Nikhil Malvankar, assistant professor of Molecular Biophysics and Biochemistry at Yale, has received a Faculty Early Career Development Program (CAREER) Award from the National Science Foundation (NSF).
CAREER awards are the Foundation’s most prestigious awards in support of junior faculty who exemplify the role of teacher-scholars through research, education and the integration of education and research within their organizations.
Malvankar will receive a total of $800,000 over five years to support the project “Mechanism of Metallic Conductivity in Bacterial Pili Filaments.”
A faculty member at the Microbial Sciences Institute at Yale’s West Campus, his research has uncovered that hair-like protein filaments on bacteria called “pili” behave like metal nanowires.

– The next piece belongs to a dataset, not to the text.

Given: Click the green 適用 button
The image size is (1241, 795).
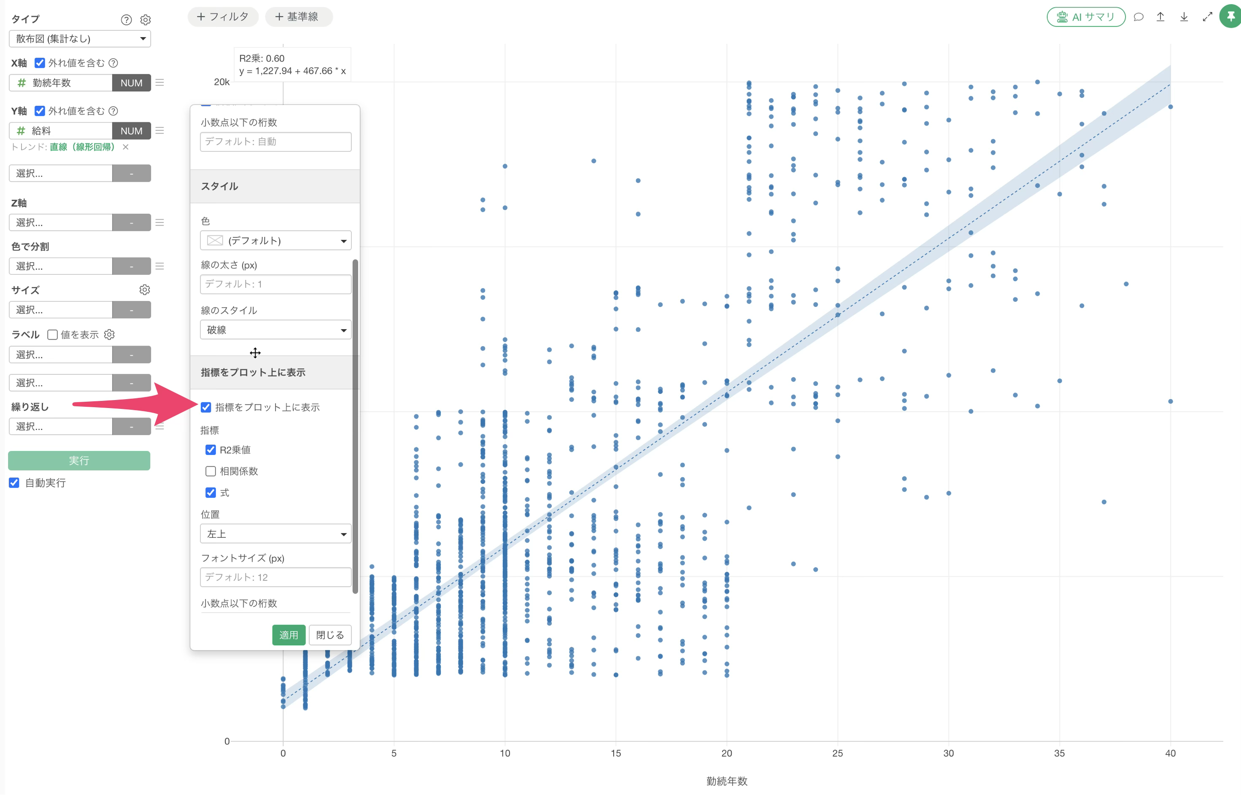Looking at the screenshot, I should [x=289, y=635].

The metallic conductivity of pili is essential for bacterial electron transfer during their respiration and communication. But existing models of this transfer rely primarily on tunneling and hopping mechanisms that are limited to a few nanometers. Dr. Malvankar has discovered that soil bacteria can transport electrons over centimeters, 10,000 times their size, using this novel mechanism of metallic conductivity in pili.
“With the support of the NSF CAREER Award, we will be able to develop new methods to visualize protein structure and identify the crucial parameters in pili that give rise to metallic conductivity,” said Malvankar, who joined Yale in 2015.

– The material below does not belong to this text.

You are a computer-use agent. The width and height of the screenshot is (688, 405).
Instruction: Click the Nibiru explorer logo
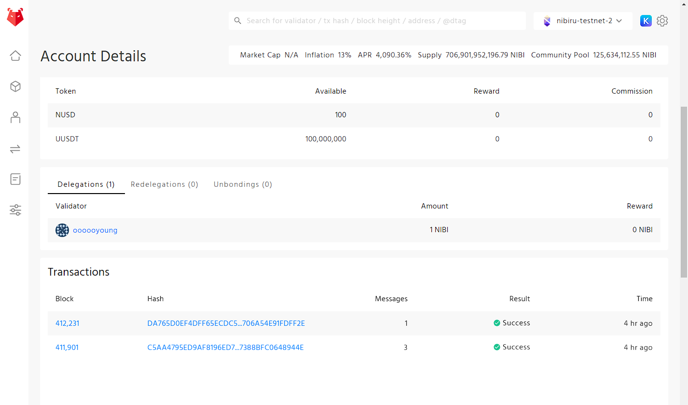click(x=14, y=17)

The CAREER project will use several complementary methods to identify the structural, molecular and biophysical basis of metallic conductivity in pili of Geobacter sulfurreducens. The studies will help unravel the mechanism of extracellular electron transfer in soil bacteria that occurs at rates and distances unprecedented in biology.
“This award from the NSF will enable Dr. Malvankar to pursue truly path-breaking research, such as the synthesis of protein-based electronic materials,” said Mark Hochstrasser, Eugene Higgins Professor and Chair of Molecular Biophysics and Biochemistry at Yale. “He can now also integrate his highly interdisciplinary research program with educational activities that reach students at all levels.”
The success of the project could provide fundamentally new insights into the metabolism and communication of a diversity of microbial species that regulate our environment and are important for bioenergy and biofuel strategies.